Yarsagumba is used to boost the strength of the body and has earned namw as the Himalayan Viagra.

To my surprize the trek to Roopkund passed through one of the ‘Yarsagumba’ producer areas.

Interesting part about this Himalayan herb is its body which is half fungus and half insect.

The fungus part start growing is on Caterpillar and ultimately takes away all its nutrients. Caterpillar dies and remains buried in the soil beneath the snow cover. It is the fungal part that pops up from the soil when snow starts melting making it conspicuous to its seekers.

If you go to this trek pre-monsoon, you have fair chances of spotting locals moving up in search of 5-7 cm long caterpillar fungus. But as they say, nothing great comes easily. It is arduous and risky task to dig out this small herb that is changing their economic and social conditions. It requires a harvester spend their days in freezing temperatures over a steep mountain of high altitudes in search of it.
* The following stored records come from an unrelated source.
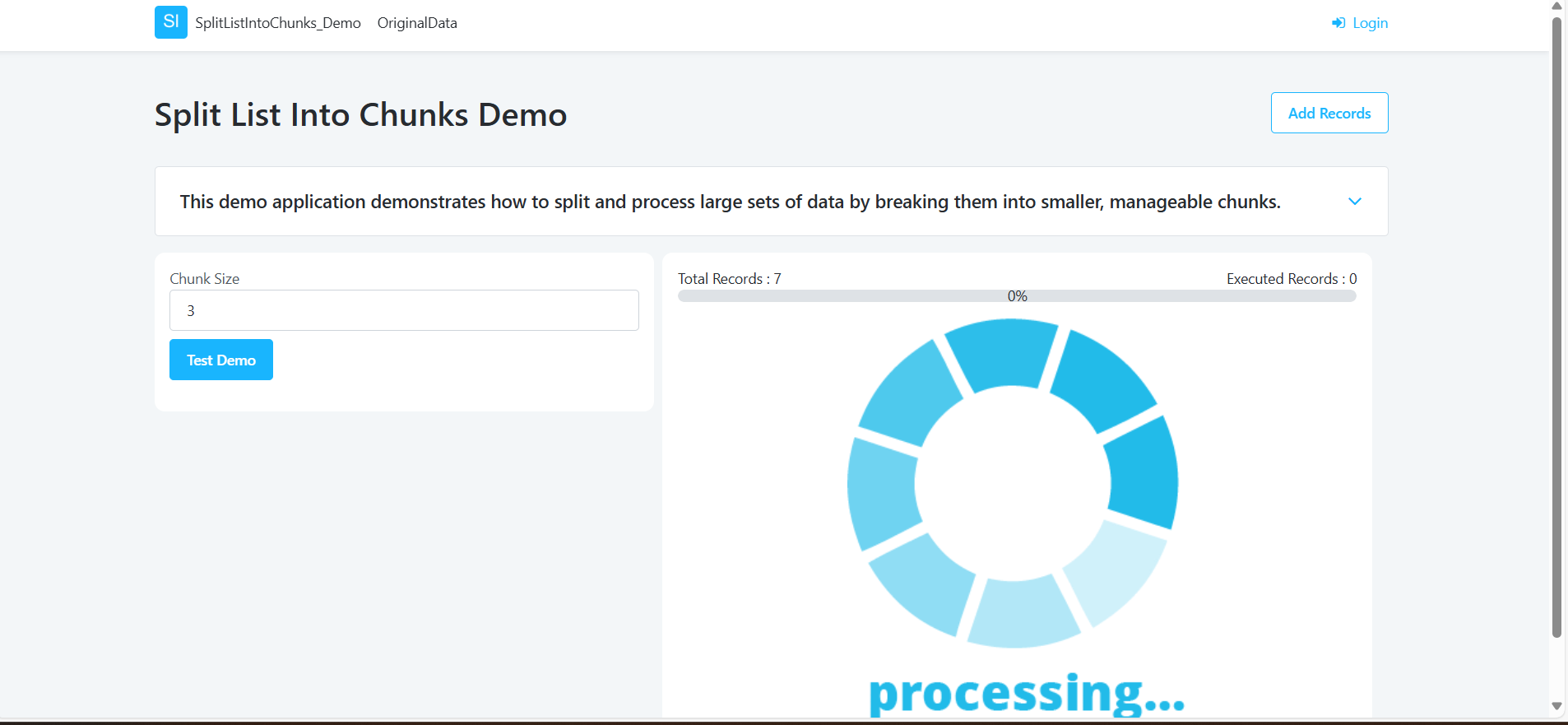Click the SI app logo icon
Image resolution: width=1568 pixels, height=725 pixels.
coord(170,22)
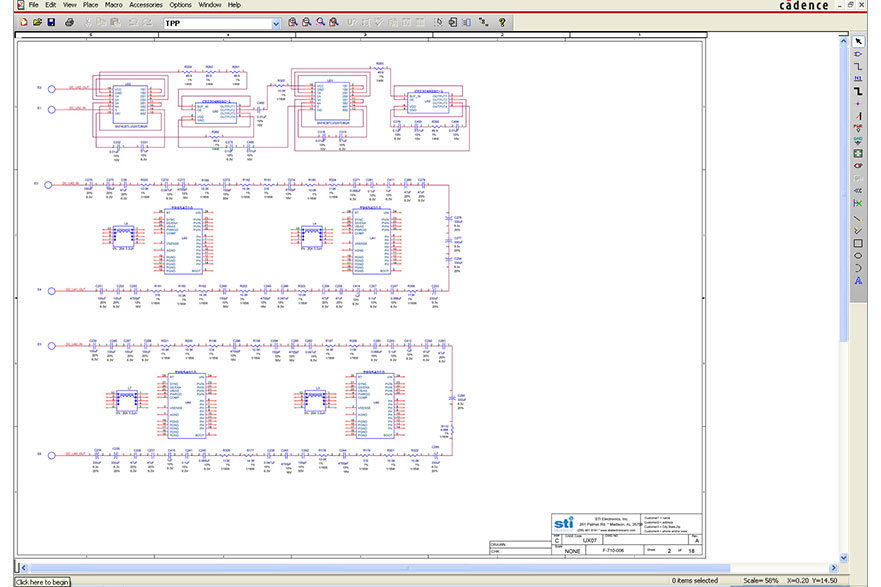The image size is (881, 587).
Task: Open the Accessories menu
Action: click(146, 5)
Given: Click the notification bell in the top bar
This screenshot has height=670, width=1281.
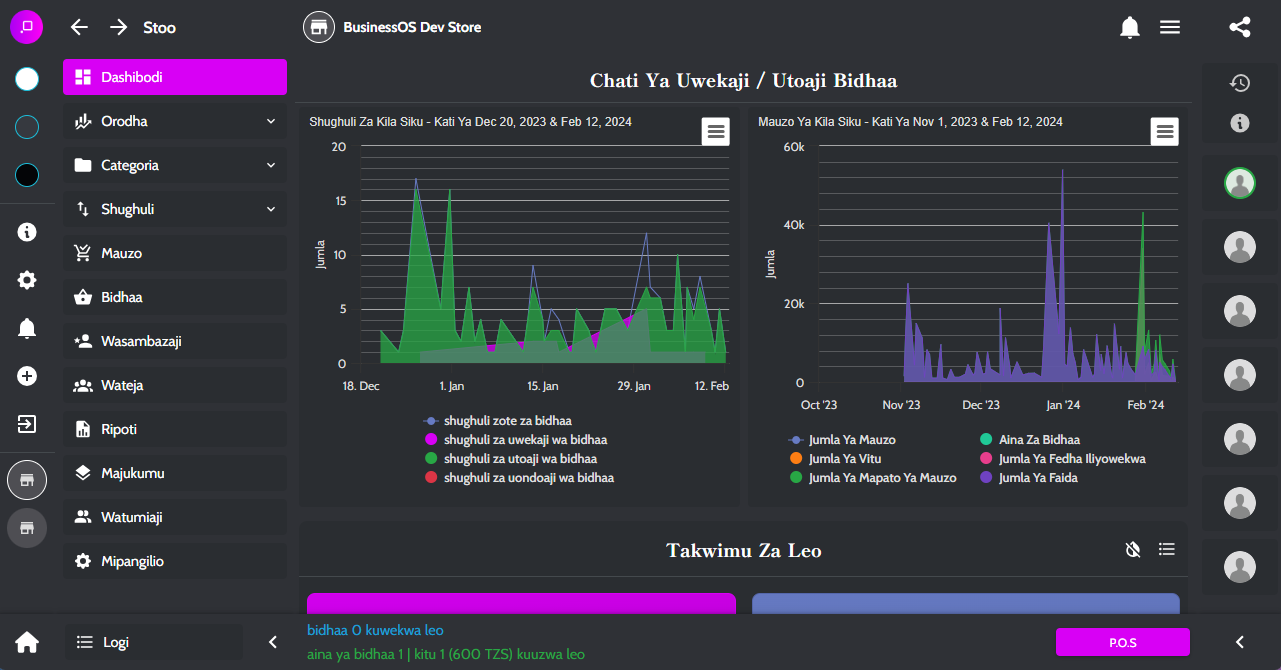Looking at the screenshot, I should (1130, 28).
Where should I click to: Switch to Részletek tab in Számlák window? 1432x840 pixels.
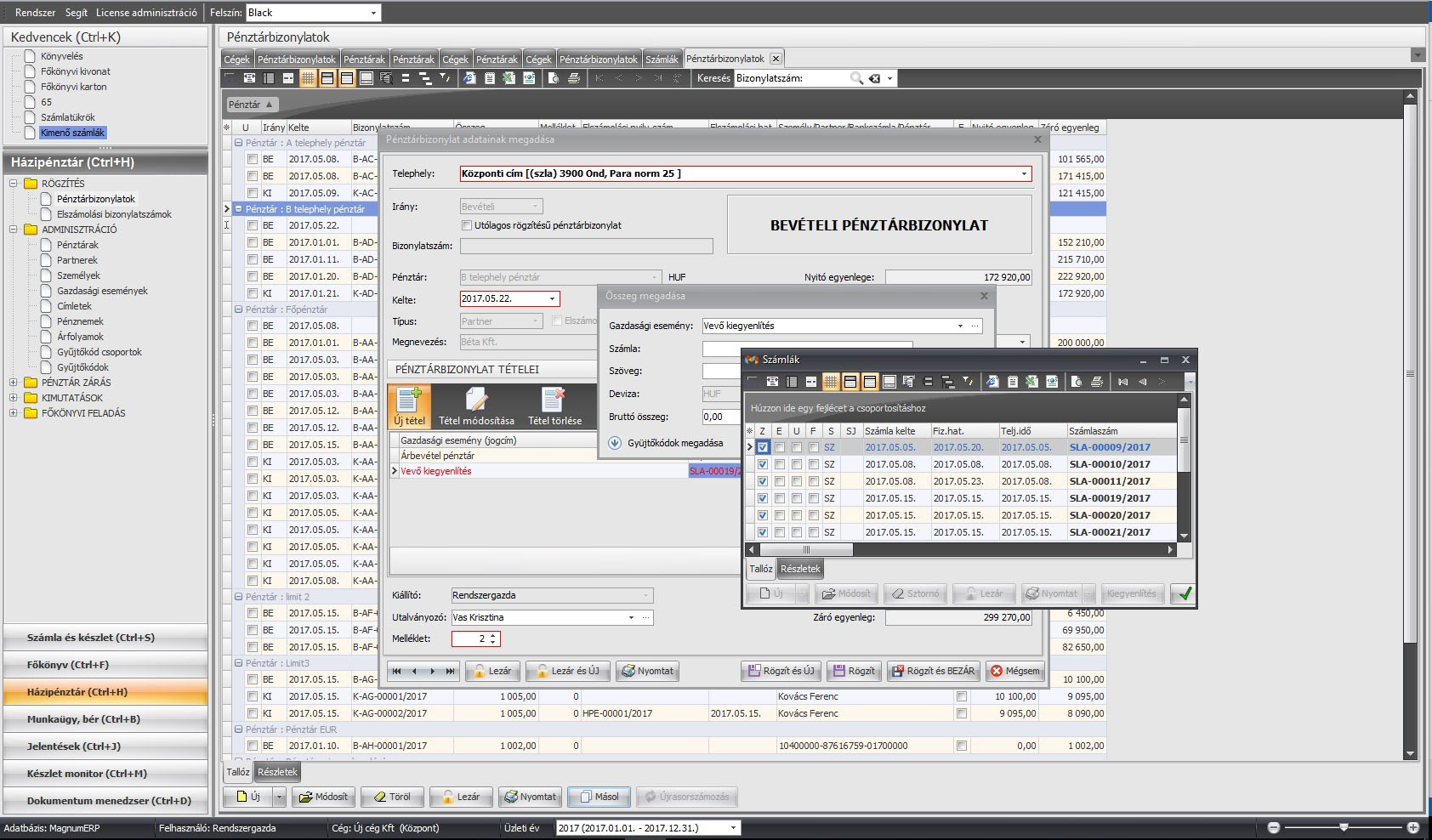800,569
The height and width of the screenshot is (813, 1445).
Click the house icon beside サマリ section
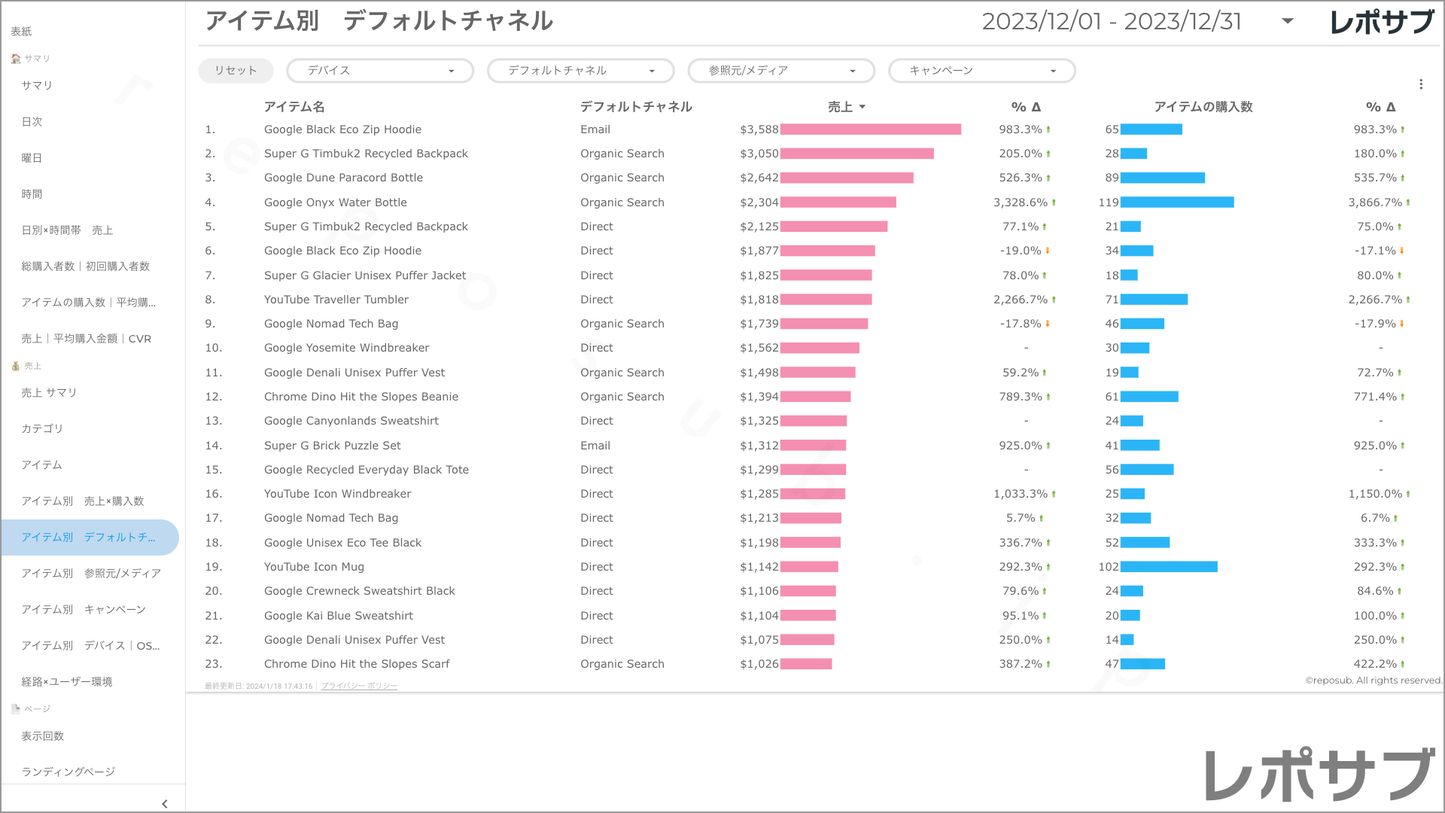tap(15, 59)
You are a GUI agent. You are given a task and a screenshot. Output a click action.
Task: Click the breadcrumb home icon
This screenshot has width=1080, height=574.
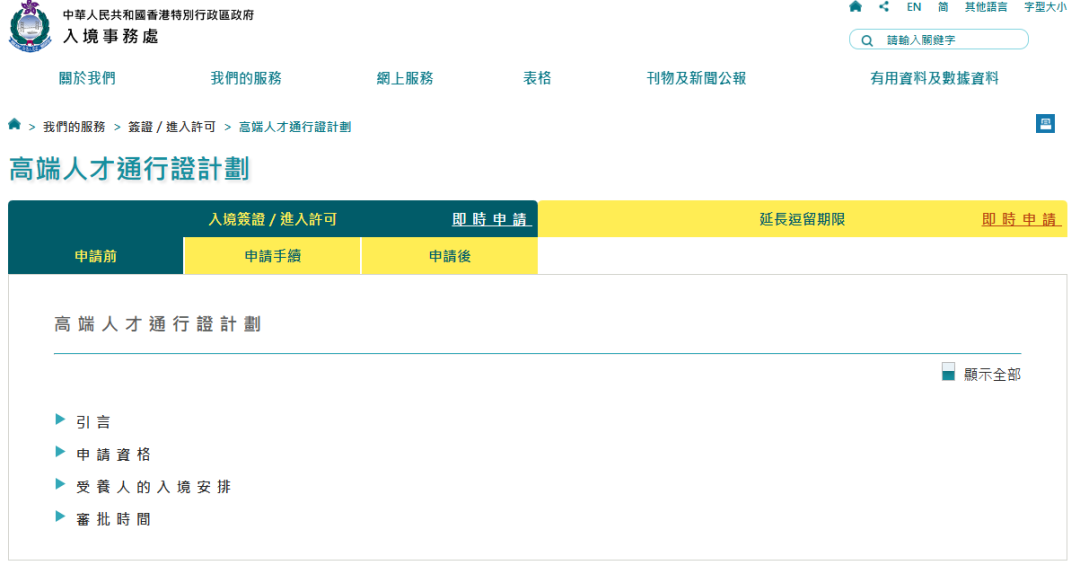(14, 125)
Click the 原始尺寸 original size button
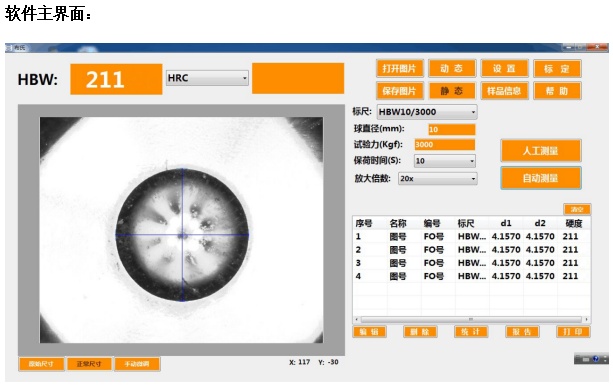 tap(41, 364)
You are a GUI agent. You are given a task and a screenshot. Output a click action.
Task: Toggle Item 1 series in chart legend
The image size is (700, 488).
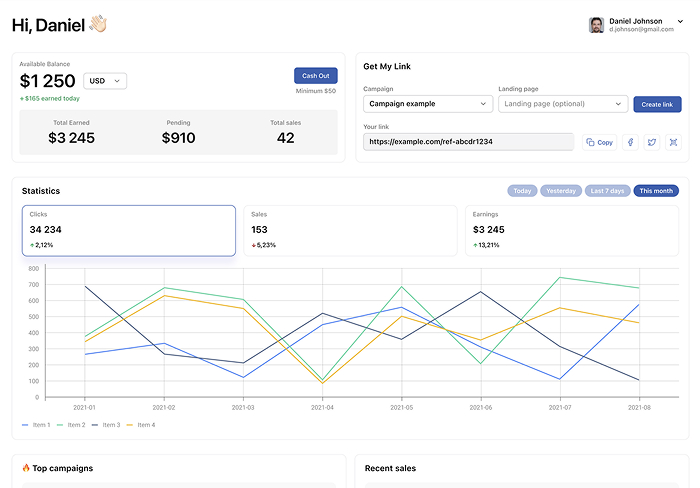coord(36,425)
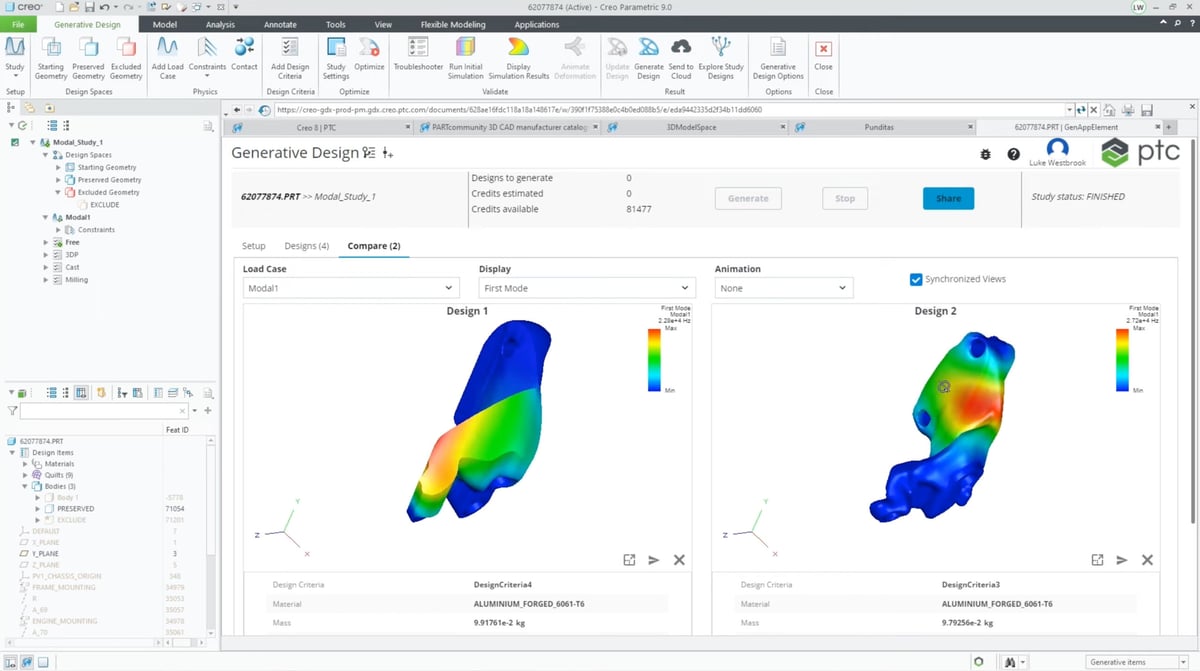
Task: Open the Flexible Modeling ribbon tab
Action: click(453, 24)
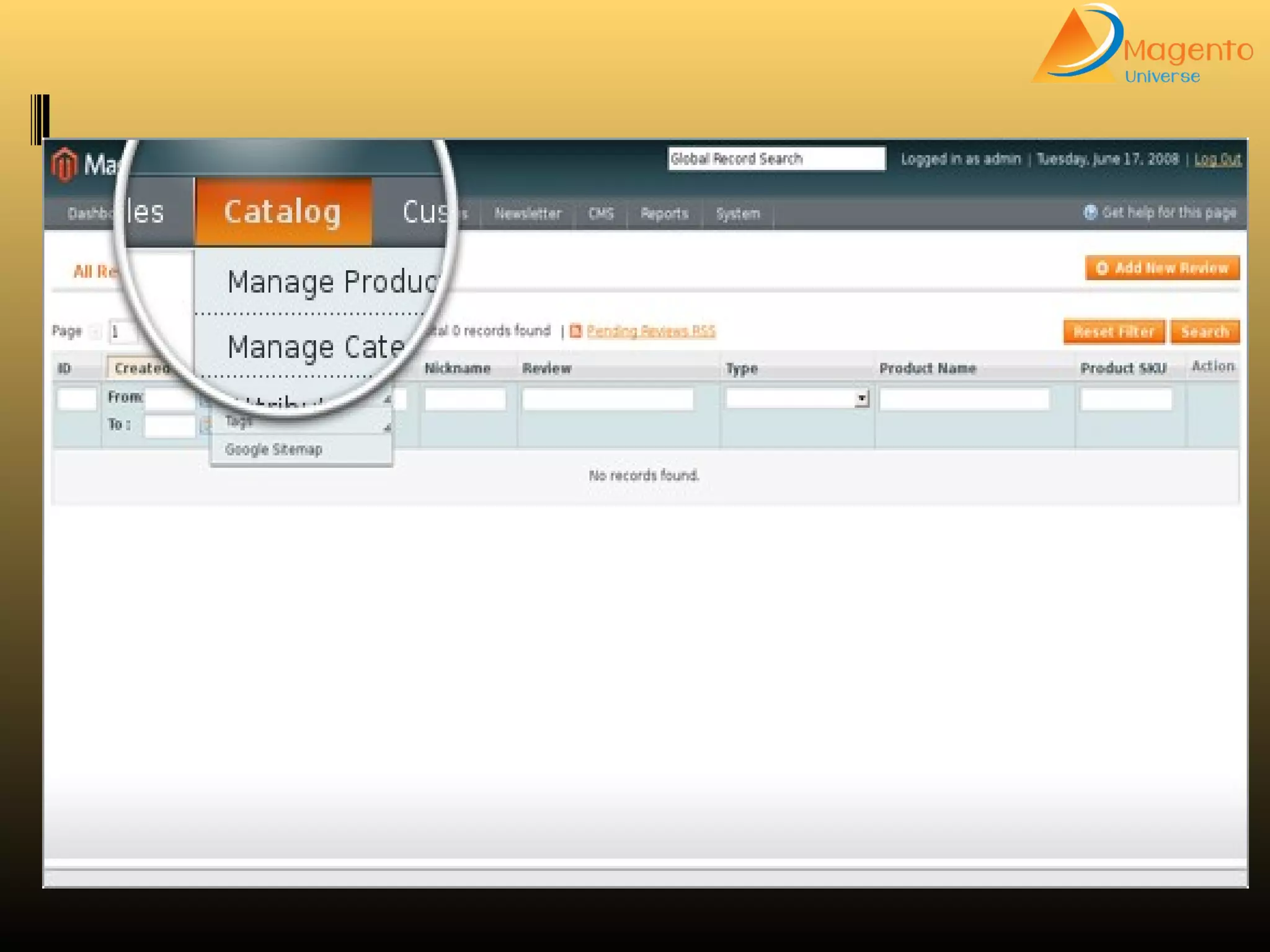Open the System menu

coord(737,214)
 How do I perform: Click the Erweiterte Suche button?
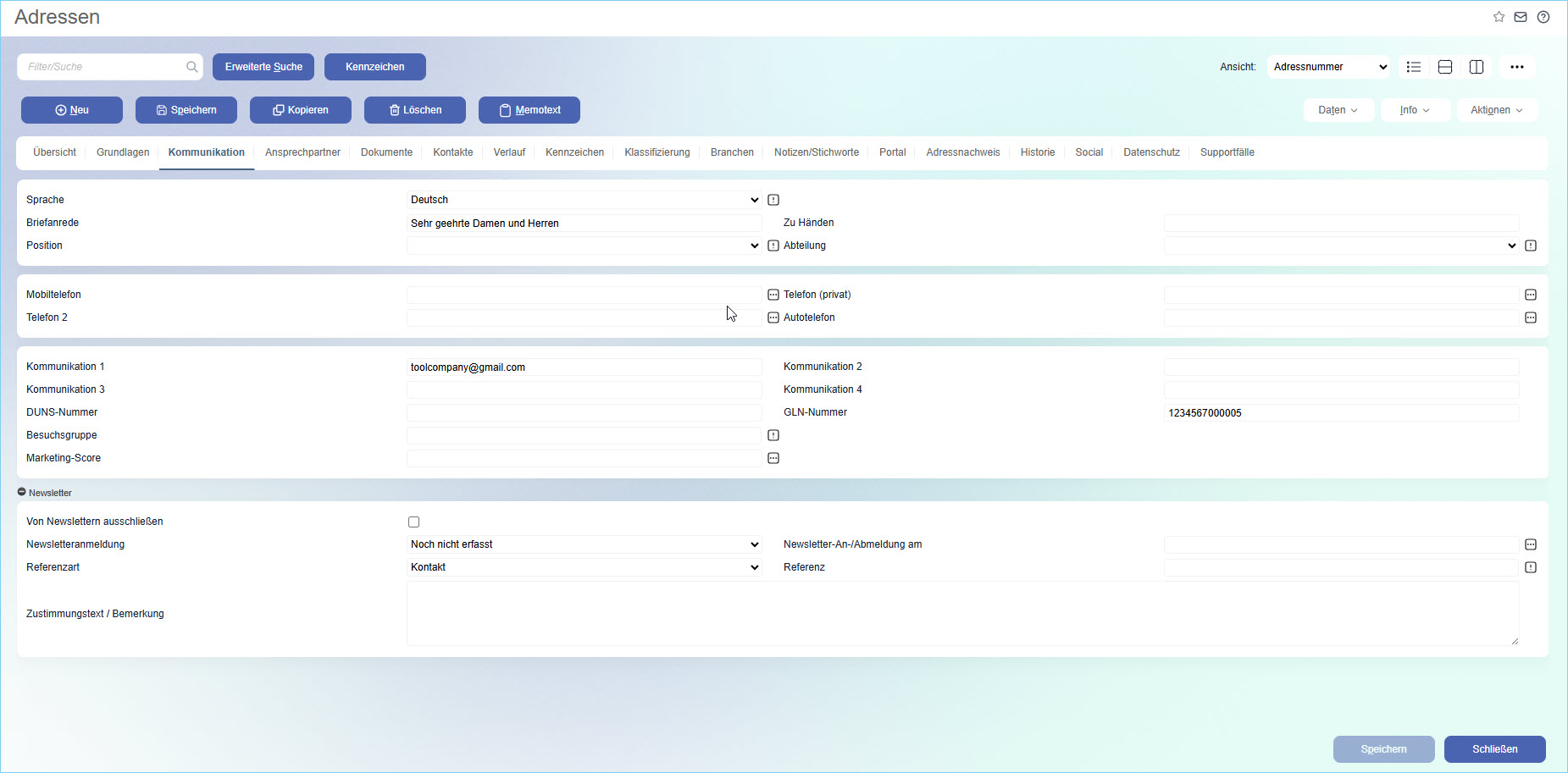pos(263,67)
The nights of the harvesters are not easier either as they need to put up a tent and spend nights away from their homes in the areas where the herb grows.

Yarsagumba is their natural resource and they are happy digging it. And why they should not? They can make out ~5-8 lakh/ kg in a season through Yarsagumba.

It was a sudden revelation for the locals that they have something in their area that can make them rich. The positive side effect is that up to some extent Yarsagumba has checked their out migration for livelihood.

But money, as they say, is not a very good thing. It brings along lust, crime and what not. If you are not already well versed with the buzzword ‘sustainable’, a trek to Roopkund can be a great opportunity to learn that.

Exhaustive harvesting of Yarsagumba is leading a steady decline in its production. It is said that the changing climatic patterns are also affecting the production of this over-expensive medicine in the region.

2. Roopkund provides a chance to see the divine place where treeline ends and meadows prosper

The trek route goes through the lush green forests. The sharp changes in the plants varieties are attractive. A visit in April-May and you will find yourself lost in the booming crimson red forests of Rhododendrons.

The forests try to grow tolerating the dip in the temperature as much as they can. But ultimately a height comes when the plants with the most survival instincts don’t have any option but to stop themselves.

Ali bugyal

Ali Bugyal

Whether or not you are a lover of the wonders of the natural world, the sight of Ali bugyal where treeline ends sharply, as if somebody has drawn a line of control for them, leaving the way for the meadows to prosper, will fill you with awe for the precision of the unknown and the omnipresent.

View from Ali Bugyal

View from Ali Bugyal en route Roopkund

Ali bugyal is a grand Himalayan Meadow and the route to Roopkund passes through it. It is huge green carpet spread across to the top of the mountain. In the local dialect ‘Bugyal’ means alpine meadow. The campsite at Ali Bugyal is one of the best places in the region to spend an evening. It offers the Himalayan views that can linger in your eyes for the rest of the life.

3. India is a place of caring good people

The locals offer you everything they can for the 7 days in the skin penetrating cold. Towards the end the craving of better food and sleep will make you salute your guides, mule owners and cooks. Their hospitality will make you feel invited. They welcome you as if this is all their responsibility to make sure you are back safely.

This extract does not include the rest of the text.